* [PROBLEM TO WORK ON] For the string "agent", report how many lines in the records below contain it, and nothing more.

◇ ◇ ◇

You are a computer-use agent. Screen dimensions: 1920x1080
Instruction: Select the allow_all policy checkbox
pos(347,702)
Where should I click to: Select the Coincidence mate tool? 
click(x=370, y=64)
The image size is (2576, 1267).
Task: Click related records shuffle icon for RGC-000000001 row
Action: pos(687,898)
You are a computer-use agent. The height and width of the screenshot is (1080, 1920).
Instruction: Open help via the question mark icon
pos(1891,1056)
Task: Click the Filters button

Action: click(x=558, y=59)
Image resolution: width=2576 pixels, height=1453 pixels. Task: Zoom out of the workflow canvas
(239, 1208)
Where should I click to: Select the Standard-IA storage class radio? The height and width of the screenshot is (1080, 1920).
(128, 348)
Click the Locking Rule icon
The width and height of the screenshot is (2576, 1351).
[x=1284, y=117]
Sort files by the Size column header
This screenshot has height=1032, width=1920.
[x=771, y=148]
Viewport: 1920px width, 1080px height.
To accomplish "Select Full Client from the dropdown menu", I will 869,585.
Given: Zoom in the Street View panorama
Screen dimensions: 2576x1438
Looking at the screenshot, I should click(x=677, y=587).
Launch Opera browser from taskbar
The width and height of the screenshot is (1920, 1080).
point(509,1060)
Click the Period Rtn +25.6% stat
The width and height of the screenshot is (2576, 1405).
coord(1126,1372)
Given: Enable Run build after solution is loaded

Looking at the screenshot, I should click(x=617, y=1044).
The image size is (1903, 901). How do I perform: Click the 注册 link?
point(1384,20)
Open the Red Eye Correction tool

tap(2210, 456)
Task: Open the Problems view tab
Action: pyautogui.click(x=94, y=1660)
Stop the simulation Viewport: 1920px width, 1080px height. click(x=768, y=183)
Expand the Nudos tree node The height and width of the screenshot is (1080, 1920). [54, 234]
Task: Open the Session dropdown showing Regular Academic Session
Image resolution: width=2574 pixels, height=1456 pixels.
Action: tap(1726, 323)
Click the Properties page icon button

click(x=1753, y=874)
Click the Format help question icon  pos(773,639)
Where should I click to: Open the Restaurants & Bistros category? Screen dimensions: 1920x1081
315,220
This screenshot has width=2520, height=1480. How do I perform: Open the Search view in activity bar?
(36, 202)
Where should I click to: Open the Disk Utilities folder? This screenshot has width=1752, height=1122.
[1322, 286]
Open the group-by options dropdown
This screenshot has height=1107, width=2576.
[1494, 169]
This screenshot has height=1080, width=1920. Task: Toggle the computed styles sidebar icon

◇ ◇ ◇

* [REPLY TO THE EXERCISE] 2